Arrange the lines of the records below as a numbered list, leaving out the blank lines.

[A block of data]
::::::::
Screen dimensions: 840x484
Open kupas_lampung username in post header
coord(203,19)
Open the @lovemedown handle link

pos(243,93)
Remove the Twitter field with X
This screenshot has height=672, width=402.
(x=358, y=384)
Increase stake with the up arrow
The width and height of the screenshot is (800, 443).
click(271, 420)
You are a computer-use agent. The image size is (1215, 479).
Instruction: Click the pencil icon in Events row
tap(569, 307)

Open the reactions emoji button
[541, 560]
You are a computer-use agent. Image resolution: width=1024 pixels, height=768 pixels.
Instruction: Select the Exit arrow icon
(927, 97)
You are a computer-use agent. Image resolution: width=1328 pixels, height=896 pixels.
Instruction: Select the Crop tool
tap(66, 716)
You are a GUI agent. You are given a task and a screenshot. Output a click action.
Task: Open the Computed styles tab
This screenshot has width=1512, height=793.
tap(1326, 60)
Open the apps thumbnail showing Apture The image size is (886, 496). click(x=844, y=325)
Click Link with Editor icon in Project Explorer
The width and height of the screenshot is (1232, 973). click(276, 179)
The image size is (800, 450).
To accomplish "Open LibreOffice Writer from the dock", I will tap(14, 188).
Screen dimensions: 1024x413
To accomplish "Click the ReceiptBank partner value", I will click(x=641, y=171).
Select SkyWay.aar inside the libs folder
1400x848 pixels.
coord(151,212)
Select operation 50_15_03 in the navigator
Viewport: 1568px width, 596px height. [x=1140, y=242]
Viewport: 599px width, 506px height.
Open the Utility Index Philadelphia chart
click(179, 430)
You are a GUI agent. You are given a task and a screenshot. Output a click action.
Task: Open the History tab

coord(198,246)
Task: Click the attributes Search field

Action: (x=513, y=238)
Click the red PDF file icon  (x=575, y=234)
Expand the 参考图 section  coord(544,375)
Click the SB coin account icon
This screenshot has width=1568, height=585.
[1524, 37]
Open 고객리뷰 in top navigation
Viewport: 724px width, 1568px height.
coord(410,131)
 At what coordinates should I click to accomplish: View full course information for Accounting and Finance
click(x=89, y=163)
::::::::
## TASK ANSWER
1. Screen dimensions: 840x484
2. Open kupas_lampung username in post header
3. coord(203,19)
4. Open the @lovemedown handle link
5. pos(243,93)
6. Remove the Twitter field with X
7. This screenshot has height=672, width=402.
8. (x=358, y=384)
9. Increase stake with the up arrow
10. The width and height of the screenshot is (800, 443).
11. click(271, 420)
12. You are a computer-use agent. The image size is (1215, 479).
13. Instruction: Click the pencil icon in Events row
14. tap(569, 307)
15. Open the reactions emoji button
16. [541, 560]
17. You are a computer-use agent. Image resolution: width=1024 pixels, height=768 pixels.
18. Instruction: Select the Exit arrow icon
19. (927, 97)
20. You are a computer-use agent. Image resolution: width=1328 pixels, height=896 pixels.
21. Instruction: Select the Crop tool
22. tap(66, 716)
23. You are a GUI agent. You are given a task and a screenshot. Output a click action.
24. Task: Open the Computed styles tab
25. This screenshot has width=1512, height=793.
26. tap(1326, 60)
27. Open the apps thumbnail showing Apture The image size is (886, 496). click(x=844, y=325)
28. Click Link with Editor icon in Project Explorer
29. The width and height of the screenshot is (1232, 973). click(276, 179)
30. The image size is (800, 450).
31. To accomplish "Open LibreOffice Writer from the dock", I will tap(14, 188).
32. Screen dimensions: 1024x413
33. To accomplish "Click the ReceiptBank partner value", I will click(x=641, y=171).
34. Select SkyWay.aar inside the libs folder
35. 1400x848 pixels.
36. coord(151,212)
37. Select operation 50_15_03 in the navigator
38. Viewport: 1568px width, 596px height. [x=1140, y=242]
39. Viewport: 599px width, 506px height.
40. Open the Utility Index Philadelphia chart
41. click(179, 430)
42. You are a GUI agent. You are given a task and a screenshot. Output a click action.
43. Task: Open the History tab
44. coord(198,246)
45. Task: Click the attributes Search field
46. Action: (x=513, y=238)
47. Click the red PDF file icon  (x=575, y=234)
48. Expand the 参考图 section  coord(544,375)
49. Click the SB coin account icon
50. This screenshot has width=1568, height=585.
51. [1524, 37]
52. Open 고객리뷰 in top navigation
53. Viewport: 724px width, 1568px height.
54. coord(410,131)
55.  At what coordinates should I click to accomplish: View full course information for Accounting and Finance
56. click(x=89, y=163)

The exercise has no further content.